╔══

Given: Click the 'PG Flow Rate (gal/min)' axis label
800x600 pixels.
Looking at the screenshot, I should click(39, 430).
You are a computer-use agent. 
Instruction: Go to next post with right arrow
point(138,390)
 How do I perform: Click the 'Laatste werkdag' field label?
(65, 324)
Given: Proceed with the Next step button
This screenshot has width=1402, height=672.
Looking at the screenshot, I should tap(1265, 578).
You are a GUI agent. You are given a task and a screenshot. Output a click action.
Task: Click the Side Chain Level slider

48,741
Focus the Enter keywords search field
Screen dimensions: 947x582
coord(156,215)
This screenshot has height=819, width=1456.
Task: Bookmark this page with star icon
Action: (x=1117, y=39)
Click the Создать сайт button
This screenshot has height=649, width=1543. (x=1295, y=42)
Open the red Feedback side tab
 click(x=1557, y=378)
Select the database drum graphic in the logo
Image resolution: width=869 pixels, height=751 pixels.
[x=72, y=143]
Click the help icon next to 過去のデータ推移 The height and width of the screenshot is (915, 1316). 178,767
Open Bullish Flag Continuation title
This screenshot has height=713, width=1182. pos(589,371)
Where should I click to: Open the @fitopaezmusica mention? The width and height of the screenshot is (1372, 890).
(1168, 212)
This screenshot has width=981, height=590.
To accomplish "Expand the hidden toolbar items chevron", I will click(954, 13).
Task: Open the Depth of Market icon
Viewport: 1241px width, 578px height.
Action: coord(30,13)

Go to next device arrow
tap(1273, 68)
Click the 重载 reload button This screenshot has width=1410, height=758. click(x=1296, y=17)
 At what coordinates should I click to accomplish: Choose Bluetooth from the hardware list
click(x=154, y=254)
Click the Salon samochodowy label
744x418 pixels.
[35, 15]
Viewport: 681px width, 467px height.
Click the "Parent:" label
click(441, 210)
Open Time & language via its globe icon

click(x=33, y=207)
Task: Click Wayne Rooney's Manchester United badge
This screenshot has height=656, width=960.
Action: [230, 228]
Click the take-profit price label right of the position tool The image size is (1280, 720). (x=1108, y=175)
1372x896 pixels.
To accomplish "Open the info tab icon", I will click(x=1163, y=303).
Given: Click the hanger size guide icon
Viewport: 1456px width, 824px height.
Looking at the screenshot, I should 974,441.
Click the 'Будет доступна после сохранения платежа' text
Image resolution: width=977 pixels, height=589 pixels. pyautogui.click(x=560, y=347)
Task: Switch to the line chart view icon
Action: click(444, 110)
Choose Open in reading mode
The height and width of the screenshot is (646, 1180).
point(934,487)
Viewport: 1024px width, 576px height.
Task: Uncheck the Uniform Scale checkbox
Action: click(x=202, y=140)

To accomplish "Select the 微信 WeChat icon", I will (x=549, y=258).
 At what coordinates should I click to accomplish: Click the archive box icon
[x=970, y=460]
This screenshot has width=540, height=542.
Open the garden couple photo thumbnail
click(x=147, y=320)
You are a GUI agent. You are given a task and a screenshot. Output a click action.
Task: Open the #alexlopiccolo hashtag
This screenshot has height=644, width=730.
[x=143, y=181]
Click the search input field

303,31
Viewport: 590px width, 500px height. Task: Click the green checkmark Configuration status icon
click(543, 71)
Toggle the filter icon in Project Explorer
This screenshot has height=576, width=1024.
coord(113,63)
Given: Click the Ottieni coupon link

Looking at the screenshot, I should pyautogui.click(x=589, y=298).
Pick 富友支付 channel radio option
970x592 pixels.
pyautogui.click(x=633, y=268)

╚══

### DESCRIPTION OF THE TASK
Rewrite all the records above, replacing every "Given:" with "Goal:" and leaving everything else unchanged.

### CORRECT RESPONSE
Goal: Click the 'PG Flow Rate (gal/min)' axis label
800x600 pixels.
Looking at the screenshot, I should click(39, 430).
You are a computer-use agent. 
Instruction: Go to next post with right arrow
point(138,390)
 How do I perform: Click the 'Laatste werkdag' field label?
(65, 324)
Goal: Proceed with the Next step button
This screenshot has width=1402, height=672.
Looking at the screenshot, I should tap(1265, 578).
You are a GUI agent. You are given a task and a screenshot. Output a click action.
Task: Click the Side Chain Level slider

48,741
Focus the Enter keywords search field
Screen dimensions: 947x582
coord(156,215)
This screenshot has height=819, width=1456.
Task: Bookmark this page with star icon
Action: (x=1117, y=39)
Click the Создать сайт button
This screenshot has height=649, width=1543. (x=1295, y=42)
Open the red Feedback side tab
 click(x=1557, y=378)
Select the database drum graphic in the logo
Image resolution: width=869 pixels, height=751 pixels.
[x=72, y=143]
Click the help icon next to 過去のデータ推移 The height and width of the screenshot is (915, 1316). 178,767
Open Bullish Flag Continuation title
This screenshot has height=713, width=1182. pos(589,371)
Where should I click to: Open the @fitopaezmusica mention? The width and height of the screenshot is (1372, 890).
(1168, 212)
This screenshot has width=981, height=590.
To accomplish "Expand the hidden toolbar items chevron", I will click(954, 13).
Task: Open the Depth of Market icon
Viewport: 1241px width, 578px height.
Action: coord(30,13)

Go to next device arrow
tap(1273, 68)
Click the 重载 reload button This screenshot has width=1410, height=758. click(x=1296, y=17)
 At what coordinates should I click to accomplish: Choose Bluetooth from the hardware list
click(x=154, y=254)
Click the Salon samochodowy label
744x418 pixels.
[35, 15]
Viewport: 681px width, 467px height.
Click the "Parent:" label
click(441, 210)
Open Time & language via its globe icon

click(x=33, y=207)
Task: Click Wayne Rooney's Manchester United badge
This screenshot has height=656, width=960.
Action: [230, 228]
Click the take-profit price label right of the position tool The image size is (1280, 720). (x=1108, y=175)
1372x896 pixels.
To accomplish "Open the info tab icon", I will click(x=1163, y=303).
Goal: Click the hanger size guide icon
Viewport: 1456px width, 824px height.
Looking at the screenshot, I should 974,441.
Click the 'Будет доступна после сохранения платежа' text
Image resolution: width=977 pixels, height=589 pixels. pyautogui.click(x=560, y=347)
Task: Switch to the line chart view icon
Action: click(444, 110)
Choose Open in reading mode
The height and width of the screenshot is (646, 1180).
point(934,487)
Viewport: 1024px width, 576px height.
Task: Uncheck the Uniform Scale checkbox
Action: click(x=202, y=140)

To accomplish "Select the 微信 WeChat icon", I will (x=549, y=258).
 At what coordinates should I click to accomplish: Click the archive box icon
[x=970, y=460]
This screenshot has width=540, height=542.
Open the garden couple photo thumbnail
click(x=147, y=320)
You are a GUI agent. You are given a task and a screenshot. Output a click action.
Task: Open the #alexlopiccolo hashtag
This screenshot has height=644, width=730.
[x=143, y=181]
Click the search input field

303,31
Viewport: 590px width, 500px height. Task: Click the green checkmark Configuration status icon
click(543, 71)
Toggle the filter icon in Project Explorer
This screenshot has height=576, width=1024.
coord(113,63)
Goal: Click the Ottieni coupon link

Looking at the screenshot, I should pyautogui.click(x=589, y=298).
Pick 富友支付 channel radio option
970x592 pixels.
pyautogui.click(x=633, y=268)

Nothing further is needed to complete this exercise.